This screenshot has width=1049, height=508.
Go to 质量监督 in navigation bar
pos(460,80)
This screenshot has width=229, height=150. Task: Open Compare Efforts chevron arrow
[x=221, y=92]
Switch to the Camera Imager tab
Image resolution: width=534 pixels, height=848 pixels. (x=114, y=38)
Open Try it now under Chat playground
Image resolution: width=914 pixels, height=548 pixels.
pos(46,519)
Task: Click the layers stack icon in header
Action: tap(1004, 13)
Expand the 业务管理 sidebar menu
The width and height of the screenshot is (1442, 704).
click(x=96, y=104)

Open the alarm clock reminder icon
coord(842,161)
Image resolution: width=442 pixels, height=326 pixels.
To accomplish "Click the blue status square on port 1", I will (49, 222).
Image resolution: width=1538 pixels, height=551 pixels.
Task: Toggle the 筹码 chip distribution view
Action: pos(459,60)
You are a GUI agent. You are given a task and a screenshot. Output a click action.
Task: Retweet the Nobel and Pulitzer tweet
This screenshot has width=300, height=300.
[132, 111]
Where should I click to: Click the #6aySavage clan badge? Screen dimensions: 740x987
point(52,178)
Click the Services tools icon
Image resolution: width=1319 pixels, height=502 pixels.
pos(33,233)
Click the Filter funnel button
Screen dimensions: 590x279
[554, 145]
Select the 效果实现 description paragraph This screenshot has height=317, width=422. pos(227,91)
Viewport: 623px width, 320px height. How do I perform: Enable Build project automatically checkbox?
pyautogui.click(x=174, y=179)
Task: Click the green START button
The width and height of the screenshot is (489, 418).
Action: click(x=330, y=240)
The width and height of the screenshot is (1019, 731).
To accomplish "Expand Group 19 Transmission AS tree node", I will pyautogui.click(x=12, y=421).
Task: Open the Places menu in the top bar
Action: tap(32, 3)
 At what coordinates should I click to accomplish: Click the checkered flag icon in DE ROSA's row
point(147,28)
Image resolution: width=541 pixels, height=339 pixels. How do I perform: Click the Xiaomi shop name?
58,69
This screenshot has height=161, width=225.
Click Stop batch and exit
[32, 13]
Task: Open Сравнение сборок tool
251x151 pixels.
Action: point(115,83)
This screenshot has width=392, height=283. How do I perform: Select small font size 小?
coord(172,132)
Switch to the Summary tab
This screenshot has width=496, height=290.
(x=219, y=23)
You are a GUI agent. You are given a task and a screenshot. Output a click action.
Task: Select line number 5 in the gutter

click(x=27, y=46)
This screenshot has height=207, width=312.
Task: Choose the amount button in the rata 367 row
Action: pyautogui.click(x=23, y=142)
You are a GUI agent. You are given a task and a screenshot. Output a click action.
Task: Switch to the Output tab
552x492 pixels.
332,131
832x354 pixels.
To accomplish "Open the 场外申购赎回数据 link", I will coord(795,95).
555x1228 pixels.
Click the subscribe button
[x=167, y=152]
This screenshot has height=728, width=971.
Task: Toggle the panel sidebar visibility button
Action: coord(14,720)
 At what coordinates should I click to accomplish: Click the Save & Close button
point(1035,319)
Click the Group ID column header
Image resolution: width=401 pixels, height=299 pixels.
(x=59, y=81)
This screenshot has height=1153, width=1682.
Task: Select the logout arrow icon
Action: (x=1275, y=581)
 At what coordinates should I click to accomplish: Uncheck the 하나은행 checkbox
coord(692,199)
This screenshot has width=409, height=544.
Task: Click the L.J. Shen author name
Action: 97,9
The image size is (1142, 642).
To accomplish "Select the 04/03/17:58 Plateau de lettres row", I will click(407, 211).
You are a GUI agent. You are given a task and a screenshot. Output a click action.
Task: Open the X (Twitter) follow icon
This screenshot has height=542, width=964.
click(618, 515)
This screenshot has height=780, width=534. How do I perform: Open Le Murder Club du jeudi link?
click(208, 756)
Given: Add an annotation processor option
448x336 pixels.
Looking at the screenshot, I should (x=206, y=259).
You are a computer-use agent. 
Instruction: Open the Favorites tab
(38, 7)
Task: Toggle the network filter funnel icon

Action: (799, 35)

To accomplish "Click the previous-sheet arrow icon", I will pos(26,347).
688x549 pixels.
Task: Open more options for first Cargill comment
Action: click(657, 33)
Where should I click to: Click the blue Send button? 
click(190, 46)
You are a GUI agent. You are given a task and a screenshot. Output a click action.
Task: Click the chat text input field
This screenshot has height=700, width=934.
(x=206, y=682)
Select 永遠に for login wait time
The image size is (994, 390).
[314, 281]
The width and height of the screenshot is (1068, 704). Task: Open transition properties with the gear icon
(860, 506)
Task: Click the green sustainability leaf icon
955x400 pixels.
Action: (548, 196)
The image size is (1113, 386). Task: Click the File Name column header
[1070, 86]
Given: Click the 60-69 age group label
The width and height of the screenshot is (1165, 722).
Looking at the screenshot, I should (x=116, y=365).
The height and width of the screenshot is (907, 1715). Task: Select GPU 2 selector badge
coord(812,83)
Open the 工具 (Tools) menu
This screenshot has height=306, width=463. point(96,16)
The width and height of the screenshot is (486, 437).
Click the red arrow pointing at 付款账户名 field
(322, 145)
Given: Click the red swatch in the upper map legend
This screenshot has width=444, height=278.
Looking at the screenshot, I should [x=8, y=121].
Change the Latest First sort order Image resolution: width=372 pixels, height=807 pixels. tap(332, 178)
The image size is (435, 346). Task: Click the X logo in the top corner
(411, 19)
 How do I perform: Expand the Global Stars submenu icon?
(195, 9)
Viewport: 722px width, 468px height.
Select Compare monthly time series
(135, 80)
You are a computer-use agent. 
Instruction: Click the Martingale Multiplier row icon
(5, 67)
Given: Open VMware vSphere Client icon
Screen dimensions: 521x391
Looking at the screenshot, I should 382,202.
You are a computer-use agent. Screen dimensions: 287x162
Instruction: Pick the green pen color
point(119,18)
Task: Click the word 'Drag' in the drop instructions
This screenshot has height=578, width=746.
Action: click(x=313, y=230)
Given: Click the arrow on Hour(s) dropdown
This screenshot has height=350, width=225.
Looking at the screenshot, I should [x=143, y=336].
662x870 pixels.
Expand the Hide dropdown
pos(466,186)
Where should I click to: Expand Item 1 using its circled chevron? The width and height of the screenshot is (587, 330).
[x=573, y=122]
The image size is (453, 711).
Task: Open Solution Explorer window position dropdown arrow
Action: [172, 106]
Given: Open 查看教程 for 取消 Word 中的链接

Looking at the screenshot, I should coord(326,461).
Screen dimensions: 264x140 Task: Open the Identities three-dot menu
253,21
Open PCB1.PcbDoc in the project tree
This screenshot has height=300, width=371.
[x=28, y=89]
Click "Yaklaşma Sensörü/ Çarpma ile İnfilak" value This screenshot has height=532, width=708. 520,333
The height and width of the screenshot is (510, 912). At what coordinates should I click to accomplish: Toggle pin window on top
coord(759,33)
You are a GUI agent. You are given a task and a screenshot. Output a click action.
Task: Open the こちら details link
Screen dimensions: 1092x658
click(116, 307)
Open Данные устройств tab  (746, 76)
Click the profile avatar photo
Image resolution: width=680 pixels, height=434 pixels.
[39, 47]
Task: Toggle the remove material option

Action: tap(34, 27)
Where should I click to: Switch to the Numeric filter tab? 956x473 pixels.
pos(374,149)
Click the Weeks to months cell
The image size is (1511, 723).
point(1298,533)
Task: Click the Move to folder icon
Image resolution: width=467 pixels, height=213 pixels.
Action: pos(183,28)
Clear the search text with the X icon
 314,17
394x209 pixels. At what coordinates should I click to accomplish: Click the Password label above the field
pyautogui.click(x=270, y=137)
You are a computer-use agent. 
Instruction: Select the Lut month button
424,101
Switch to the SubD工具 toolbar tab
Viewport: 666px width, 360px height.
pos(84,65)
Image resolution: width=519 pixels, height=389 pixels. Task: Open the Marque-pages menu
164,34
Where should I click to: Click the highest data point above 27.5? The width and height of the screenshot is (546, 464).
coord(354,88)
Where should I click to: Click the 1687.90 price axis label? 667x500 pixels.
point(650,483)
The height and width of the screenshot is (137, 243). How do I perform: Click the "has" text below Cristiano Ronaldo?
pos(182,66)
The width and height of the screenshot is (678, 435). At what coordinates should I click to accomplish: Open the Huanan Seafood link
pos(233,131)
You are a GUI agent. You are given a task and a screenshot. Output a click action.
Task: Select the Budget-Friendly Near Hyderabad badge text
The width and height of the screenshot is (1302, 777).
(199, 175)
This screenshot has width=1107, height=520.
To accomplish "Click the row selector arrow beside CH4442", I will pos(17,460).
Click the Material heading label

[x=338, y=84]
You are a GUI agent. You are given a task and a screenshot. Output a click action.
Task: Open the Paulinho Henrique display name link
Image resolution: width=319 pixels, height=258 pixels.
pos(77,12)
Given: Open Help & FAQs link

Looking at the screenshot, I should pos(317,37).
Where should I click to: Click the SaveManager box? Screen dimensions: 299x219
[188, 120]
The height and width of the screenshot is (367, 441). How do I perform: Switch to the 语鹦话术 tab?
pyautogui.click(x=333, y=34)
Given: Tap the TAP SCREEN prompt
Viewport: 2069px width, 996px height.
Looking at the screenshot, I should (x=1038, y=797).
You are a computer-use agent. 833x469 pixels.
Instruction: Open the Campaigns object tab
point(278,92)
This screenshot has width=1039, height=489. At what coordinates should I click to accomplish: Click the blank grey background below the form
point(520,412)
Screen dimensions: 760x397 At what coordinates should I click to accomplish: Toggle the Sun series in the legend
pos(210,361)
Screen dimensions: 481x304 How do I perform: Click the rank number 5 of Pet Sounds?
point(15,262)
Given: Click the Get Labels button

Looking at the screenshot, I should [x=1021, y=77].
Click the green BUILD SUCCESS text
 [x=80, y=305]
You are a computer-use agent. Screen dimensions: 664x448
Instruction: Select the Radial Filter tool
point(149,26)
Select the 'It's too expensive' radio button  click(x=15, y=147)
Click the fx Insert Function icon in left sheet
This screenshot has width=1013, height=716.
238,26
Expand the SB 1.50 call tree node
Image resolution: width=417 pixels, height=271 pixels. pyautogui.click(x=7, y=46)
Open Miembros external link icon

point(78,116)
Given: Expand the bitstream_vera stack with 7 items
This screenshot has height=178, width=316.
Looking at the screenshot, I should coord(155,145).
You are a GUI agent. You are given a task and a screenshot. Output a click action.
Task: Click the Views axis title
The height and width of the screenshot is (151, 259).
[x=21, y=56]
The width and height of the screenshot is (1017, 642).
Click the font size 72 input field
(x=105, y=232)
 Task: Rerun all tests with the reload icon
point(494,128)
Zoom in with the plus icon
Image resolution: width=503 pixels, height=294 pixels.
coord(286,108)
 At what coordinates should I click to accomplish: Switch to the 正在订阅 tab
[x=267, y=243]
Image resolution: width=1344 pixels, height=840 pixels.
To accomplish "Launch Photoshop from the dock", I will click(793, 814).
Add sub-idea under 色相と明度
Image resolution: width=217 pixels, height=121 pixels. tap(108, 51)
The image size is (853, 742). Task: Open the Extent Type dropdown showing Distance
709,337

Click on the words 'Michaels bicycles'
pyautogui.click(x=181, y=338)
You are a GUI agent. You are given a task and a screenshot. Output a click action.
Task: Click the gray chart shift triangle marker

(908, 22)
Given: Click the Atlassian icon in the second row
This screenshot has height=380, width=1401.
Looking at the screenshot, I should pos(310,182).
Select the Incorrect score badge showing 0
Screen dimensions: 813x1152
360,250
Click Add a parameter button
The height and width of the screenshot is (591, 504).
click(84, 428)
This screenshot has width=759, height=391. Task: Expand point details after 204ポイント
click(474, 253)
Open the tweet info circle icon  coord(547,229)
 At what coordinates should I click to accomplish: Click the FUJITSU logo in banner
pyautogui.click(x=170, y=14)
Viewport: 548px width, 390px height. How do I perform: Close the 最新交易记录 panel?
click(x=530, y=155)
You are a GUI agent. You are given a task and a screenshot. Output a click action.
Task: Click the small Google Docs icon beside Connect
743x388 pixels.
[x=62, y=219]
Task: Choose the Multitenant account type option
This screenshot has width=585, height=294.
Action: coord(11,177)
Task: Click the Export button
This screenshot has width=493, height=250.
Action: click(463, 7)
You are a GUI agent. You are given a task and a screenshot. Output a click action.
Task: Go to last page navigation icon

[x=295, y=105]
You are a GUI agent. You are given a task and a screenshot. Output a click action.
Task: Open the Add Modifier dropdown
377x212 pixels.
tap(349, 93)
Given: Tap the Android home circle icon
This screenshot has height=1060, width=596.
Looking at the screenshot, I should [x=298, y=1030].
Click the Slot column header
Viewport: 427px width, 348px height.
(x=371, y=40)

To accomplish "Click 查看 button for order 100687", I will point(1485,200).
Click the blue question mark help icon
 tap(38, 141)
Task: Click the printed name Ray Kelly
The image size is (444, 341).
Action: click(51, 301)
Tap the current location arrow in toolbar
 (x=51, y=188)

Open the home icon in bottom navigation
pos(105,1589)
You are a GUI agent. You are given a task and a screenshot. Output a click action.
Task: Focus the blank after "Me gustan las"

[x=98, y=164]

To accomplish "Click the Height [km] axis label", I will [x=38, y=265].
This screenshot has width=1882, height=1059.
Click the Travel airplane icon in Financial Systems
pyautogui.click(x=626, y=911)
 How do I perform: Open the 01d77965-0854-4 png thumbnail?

★ ★ ★ ★

DIRECTIONS:
The answer must consist of every line from the listing above that includes the word "tweet".

FINAL ANSWER:
Task: Retweet the Nobel and Pulitzer tweet
Open the tweet info circle icon  coord(547,229)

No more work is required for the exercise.